**DATA FOR PROCESSING:**
------

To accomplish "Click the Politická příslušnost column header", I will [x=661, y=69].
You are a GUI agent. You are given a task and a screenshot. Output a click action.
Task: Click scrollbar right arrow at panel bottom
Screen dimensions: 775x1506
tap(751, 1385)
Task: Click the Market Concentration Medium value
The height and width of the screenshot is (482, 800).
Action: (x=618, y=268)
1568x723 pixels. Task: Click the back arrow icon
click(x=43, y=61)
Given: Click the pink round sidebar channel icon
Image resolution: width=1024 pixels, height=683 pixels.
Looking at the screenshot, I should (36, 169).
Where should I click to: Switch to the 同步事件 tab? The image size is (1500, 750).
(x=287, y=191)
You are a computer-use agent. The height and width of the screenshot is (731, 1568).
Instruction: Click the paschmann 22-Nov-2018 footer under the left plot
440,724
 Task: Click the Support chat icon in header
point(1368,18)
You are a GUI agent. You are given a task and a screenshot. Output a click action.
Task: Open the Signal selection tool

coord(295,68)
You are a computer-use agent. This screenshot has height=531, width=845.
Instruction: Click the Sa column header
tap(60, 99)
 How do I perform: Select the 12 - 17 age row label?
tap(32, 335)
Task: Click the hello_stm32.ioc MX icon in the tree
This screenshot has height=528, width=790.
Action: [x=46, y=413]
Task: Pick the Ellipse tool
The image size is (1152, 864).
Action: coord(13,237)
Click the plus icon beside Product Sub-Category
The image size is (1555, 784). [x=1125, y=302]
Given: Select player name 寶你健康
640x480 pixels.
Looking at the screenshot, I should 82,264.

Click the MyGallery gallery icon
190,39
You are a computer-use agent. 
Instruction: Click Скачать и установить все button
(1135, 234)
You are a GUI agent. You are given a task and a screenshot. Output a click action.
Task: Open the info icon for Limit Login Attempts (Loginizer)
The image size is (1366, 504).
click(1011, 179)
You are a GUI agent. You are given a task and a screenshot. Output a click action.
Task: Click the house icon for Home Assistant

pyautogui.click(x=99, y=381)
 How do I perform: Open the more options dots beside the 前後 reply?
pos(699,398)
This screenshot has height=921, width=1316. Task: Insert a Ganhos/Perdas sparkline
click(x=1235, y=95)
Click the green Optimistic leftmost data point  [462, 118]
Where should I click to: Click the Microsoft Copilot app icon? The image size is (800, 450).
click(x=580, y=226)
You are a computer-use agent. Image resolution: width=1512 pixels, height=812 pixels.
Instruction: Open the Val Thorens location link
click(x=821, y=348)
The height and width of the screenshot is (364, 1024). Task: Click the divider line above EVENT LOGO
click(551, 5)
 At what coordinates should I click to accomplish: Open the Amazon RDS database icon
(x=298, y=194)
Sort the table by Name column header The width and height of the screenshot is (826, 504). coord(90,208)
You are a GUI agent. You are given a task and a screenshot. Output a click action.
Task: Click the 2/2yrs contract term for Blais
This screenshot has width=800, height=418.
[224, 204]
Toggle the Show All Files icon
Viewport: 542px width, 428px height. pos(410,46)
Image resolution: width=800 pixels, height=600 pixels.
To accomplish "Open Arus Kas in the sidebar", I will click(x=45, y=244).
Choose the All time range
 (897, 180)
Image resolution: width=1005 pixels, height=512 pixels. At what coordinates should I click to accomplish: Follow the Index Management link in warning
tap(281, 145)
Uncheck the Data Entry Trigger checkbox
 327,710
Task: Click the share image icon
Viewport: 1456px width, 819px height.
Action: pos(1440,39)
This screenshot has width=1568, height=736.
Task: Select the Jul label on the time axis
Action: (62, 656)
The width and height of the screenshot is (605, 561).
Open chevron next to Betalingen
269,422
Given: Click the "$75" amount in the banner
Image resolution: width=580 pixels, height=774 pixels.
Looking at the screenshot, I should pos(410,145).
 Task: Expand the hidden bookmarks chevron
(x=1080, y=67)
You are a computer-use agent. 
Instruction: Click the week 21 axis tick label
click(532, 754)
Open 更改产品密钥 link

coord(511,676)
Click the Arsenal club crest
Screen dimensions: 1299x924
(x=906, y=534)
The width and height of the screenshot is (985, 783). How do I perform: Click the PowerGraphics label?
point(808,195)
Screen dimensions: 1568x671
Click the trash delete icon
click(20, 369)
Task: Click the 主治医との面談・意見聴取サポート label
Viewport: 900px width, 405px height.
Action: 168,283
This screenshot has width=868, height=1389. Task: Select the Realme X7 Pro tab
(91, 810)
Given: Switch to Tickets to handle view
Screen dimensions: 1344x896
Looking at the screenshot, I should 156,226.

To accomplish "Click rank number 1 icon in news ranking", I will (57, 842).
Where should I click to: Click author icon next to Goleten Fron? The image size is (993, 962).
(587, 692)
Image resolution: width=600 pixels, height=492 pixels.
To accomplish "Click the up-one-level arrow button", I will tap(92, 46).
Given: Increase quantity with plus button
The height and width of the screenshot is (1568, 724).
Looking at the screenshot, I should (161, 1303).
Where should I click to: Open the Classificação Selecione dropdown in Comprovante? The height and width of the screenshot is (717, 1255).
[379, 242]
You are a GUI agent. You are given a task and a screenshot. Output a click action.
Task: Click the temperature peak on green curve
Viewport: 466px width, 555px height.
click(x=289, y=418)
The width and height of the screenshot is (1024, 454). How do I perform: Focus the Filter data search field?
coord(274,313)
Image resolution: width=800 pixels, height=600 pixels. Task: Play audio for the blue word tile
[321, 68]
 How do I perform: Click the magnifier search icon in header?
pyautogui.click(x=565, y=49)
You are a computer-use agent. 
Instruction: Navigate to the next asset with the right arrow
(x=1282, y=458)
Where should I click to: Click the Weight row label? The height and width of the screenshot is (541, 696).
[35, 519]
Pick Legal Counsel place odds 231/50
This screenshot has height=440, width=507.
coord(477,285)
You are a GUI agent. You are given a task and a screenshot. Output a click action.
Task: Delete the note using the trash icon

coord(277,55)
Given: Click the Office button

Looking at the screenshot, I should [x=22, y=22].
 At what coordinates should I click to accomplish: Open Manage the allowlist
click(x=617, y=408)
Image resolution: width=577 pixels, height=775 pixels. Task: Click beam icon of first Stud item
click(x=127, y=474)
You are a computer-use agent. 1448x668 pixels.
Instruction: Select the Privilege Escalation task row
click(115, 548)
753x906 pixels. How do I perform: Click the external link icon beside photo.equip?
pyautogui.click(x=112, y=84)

------

**DIRECTIONS:** Write out the data above again, word for word.

**RESPONSE BELOW:**
To accomplish "Click the Politická příslušnost column header", I will [x=661, y=69].
You are a GUI agent. You are given a task and a screenshot. Output a click action.
Task: Click scrollbar right arrow at panel bottom
Screen dimensions: 775x1506
tap(751, 1385)
Task: Click the Market Concentration Medium value
The height and width of the screenshot is (482, 800).
Action: (x=618, y=268)
1568x723 pixels. Task: Click the back arrow icon
click(x=43, y=61)
Given: Click the pink round sidebar channel icon
Image resolution: width=1024 pixels, height=683 pixels.
Looking at the screenshot, I should (36, 169).
Where should I click to: Switch to the 同步事件 tab? The image size is (1500, 750).
(x=287, y=191)
You are a computer-use agent. The height and width of the screenshot is (731, 1568).
Instruction: Click the paschmann 22-Nov-2018 footer under the left plot
440,724
 Task: Click the Support chat icon in header
point(1368,18)
You are a GUI agent. You are given a task and a screenshot. Output a click action.
Task: Open the Signal selection tool

coord(295,68)
You are a computer-use agent. This screenshot has height=531, width=845.
Instruction: Click the Sa column header
tap(60, 99)
 How do I perform: Select the 12 - 17 age row label?
tap(32, 335)
Task: Click the hello_stm32.ioc MX icon in the tree
This screenshot has height=528, width=790.
Action: [x=46, y=413]
Task: Pick the Ellipse tool
The image size is (1152, 864).
Action: coord(13,237)
Click the plus icon beside Product Sub-Category
The image size is (1555, 784). [x=1125, y=302]
Given: Select player name 寶你健康
640x480 pixels.
Looking at the screenshot, I should 82,264.

Click the MyGallery gallery icon
190,39
You are a computer-use agent. 
Instruction: Click Скачать и установить все button
(1135, 234)
You are a GUI agent. You are given a task and a screenshot. Output a click action.
Task: Open the info icon for Limit Login Attempts (Loginizer)
The image size is (1366, 504).
click(1011, 179)
You are a GUI agent. You are given a task and a screenshot. Output a click action.
Task: Click the house icon for Home Assistant

pyautogui.click(x=99, y=381)
 How do I perform: Open the more options dots beside the 前後 reply?
pos(699,398)
This screenshot has height=921, width=1316. Task: Insert a Ganhos/Perdas sparkline
click(x=1235, y=95)
Click the green Optimistic leftmost data point  [462, 118]
Where should I click to: Click the Microsoft Copilot app icon? The image size is (800, 450).
click(x=580, y=226)
You are a computer-use agent. Image resolution: width=1512 pixels, height=812 pixels.
Instruction: Open the Val Thorens location link
click(x=821, y=348)
The height and width of the screenshot is (364, 1024). Task: Click the divider line above EVENT LOGO
click(551, 5)
 At what coordinates should I click to accomplish: Open the Amazon RDS database icon
(x=298, y=194)
Sort the table by Name column header The width and height of the screenshot is (826, 504). coord(90,208)
You are a GUI agent. You are given a task and a screenshot. Output a click action.
Task: Click the 2/2yrs contract term for Blais
This screenshot has width=800, height=418.
[224, 204]
Toggle the Show All Files icon
Viewport: 542px width, 428px height. pos(410,46)
Image resolution: width=800 pixels, height=600 pixels.
To accomplish "Open Arus Kas in the sidebar", I will click(x=45, y=244).
Choose the All time range
 (897, 180)
Image resolution: width=1005 pixels, height=512 pixels. At what coordinates should I click to accomplish: Follow the Index Management link in warning
tap(281, 145)
Uncheck the Data Entry Trigger checkbox
 327,710
Task: Click the share image icon
Viewport: 1456px width, 819px height.
Action: pos(1440,39)
This screenshot has width=1568, height=736.
Task: Select the Jul label on the time axis
Action: (62, 656)
The width and height of the screenshot is (605, 561).
Open chevron next to Betalingen
269,422
Given: Click the "$75" amount in the banner
Image resolution: width=580 pixels, height=774 pixels.
Looking at the screenshot, I should pos(410,145).
 Task: Expand the hidden bookmarks chevron
(x=1080, y=67)
You are a computer-use agent. 
Instruction: Click the week 21 axis tick label
click(532, 754)
Open 更改产品密钥 link

coord(511,676)
Click the Arsenal club crest
Screen dimensions: 1299x924
(x=906, y=534)
The width and height of the screenshot is (985, 783). How do I perform: Click the PowerGraphics label?
point(808,195)
Screen dimensions: 1568x671
Click the trash delete icon
click(20, 369)
Task: Click the 主治医との面談・意見聴取サポート label
Viewport: 900px width, 405px height.
Action: 168,283
This screenshot has width=868, height=1389. Task: Select the Realme X7 Pro tab
(91, 810)
Given: Switch to Tickets to handle view
Screen dimensions: 1344x896
Looking at the screenshot, I should 156,226.

To accomplish "Click rank number 1 icon in news ranking", I will (57, 842).
Where should I click to: Click author icon next to Goleten Fron? The image size is (993, 962).
(587, 692)
Image resolution: width=600 pixels, height=492 pixels.
To accomplish "Click the up-one-level arrow button", I will tap(92, 46).
Given: Increase quantity with plus button
The height and width of the screenshot is (1568, 724).
Looking at the screenshot, I should (161, 1303).
Where should I click to: Open the Classificação Selecione dropdown in Comprovante? The height and width of the screenshot is (717, 1255).
[379, 242]
You are a GUI agent. You are given a task and a screenshot. Output a click action.
Task: Click the temperature peak on green curve
Viewport: 466px width, 555px height.
click(x=289, y=418)
The width and height of the screenshot is (1024, 454). How do I perform: Focus the Filter data search field?
coord(274,313)
Image resolution: width=800 pixels, height=600 pixels. Task: Play audio for the blue word tile
[321, 68]
 How do I perform: Click the magnifier search icon in header?
pyautogui.click(x=565, y=49)
You are a computer-use agent. 
Instruction: Navigate to the next asset with the right arrow
(x=1282, y=458)
Where should I click to: Click the Weight row label? The height and width of the screenshot is (541, 696).
[35, 519]
Pick Legal Counsel place odds 231/50
This screenshot has height=440, width=507.
coord(477,285)
You are a GUI agent. You are given a task and a screenshot. Output a click action.
Task: Delete the note using the trash icon

coord(277,55)
Given: Click the Office button

Looking at the screenshot, I should [x=22, y=22].
 At what coordinates should I click to accomplish: Open Manage the allowlist
click(x=617, y=408)
Image resolution: width=577 pixels, height=775 pixels. Task: Click beam icon of first Stud item
click(x=127, y=474)
You are a computer-use agent. 1448x668 pixels.
Instruction: Select the Privilege Escalation task row
click(115, 548)
753x906 pixels. How do I perform: Click the external link icon beside photo.equip?
pyautogui.click(x=112, y=84)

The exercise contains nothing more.